Preparation of magnetic fluorochromate hybrid nanomaterials with triphenylphosphine surface modified iron oxide nanoparticles and their characterization

• Fe3O4 magnetic nanoparticles were synthesized with hydrothermal method.
• Fe3O4@SiO2 were prepared through a modified Stober method.
• Fe3O4@SiO2 was functionalized with triphenylphosphonium reagent.
• Target hybrid nanomaterial was synthesized by immobilization of fluorochromate anion.

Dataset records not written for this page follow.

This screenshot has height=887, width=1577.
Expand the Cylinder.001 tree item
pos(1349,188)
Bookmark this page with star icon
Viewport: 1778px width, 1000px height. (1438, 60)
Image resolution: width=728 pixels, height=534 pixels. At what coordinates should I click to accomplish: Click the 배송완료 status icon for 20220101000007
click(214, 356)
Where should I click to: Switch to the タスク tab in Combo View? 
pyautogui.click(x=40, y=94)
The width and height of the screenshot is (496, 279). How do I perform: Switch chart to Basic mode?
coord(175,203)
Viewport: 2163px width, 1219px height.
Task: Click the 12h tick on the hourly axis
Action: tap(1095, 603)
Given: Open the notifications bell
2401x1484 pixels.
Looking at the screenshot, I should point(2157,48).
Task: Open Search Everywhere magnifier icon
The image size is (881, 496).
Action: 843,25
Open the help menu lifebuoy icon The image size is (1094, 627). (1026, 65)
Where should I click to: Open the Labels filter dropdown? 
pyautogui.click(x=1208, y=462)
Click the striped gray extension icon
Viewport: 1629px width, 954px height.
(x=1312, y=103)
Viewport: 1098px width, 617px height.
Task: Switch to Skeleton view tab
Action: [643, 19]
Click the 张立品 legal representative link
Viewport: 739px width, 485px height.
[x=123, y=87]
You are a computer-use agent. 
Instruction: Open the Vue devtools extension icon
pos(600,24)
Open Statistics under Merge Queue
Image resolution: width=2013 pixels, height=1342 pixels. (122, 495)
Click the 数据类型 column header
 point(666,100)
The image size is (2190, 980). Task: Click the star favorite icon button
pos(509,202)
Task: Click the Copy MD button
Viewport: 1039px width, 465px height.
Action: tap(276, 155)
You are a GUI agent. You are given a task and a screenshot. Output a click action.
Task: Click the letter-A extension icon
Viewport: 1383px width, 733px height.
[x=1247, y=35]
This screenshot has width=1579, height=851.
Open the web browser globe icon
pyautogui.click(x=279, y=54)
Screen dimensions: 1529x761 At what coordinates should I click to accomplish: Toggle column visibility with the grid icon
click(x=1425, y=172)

In this study, a new magnetic hybrid nanomaterial Fe3O4@SiO2@PPh3@[CrO3F]− is instituted. Firstly, magnetic Fe3O4 nanoparticles have been synthesized by hydrothermal method. Next, the produced magnetic nanoparticles were covered with a silica shell via modified Stöber method. Then, the core–shell magnetic nanoparticles system Fe3O4@SiO2 functionalization was combined by utilizing (3-chloropropyl)trimethoxysilane and triphenylphosphine, to give the cationic part for immobilization of the anionic part of the Cr(VI) catalysts including [CrO3F]−. The structure of the catalyst after immobilization was investigated by using elemental analysis, X-ray fluorescence (XRF), X-ray diffraction (XRD), Fourier transform infrared (FT-IR), and solid state UV–vis. The particle size and morphology were identified by scanning electron microscope (SEM) and XRD. Magnetization properties of nanoparticles were confirmed by vibrating sample magnetometer (VSM).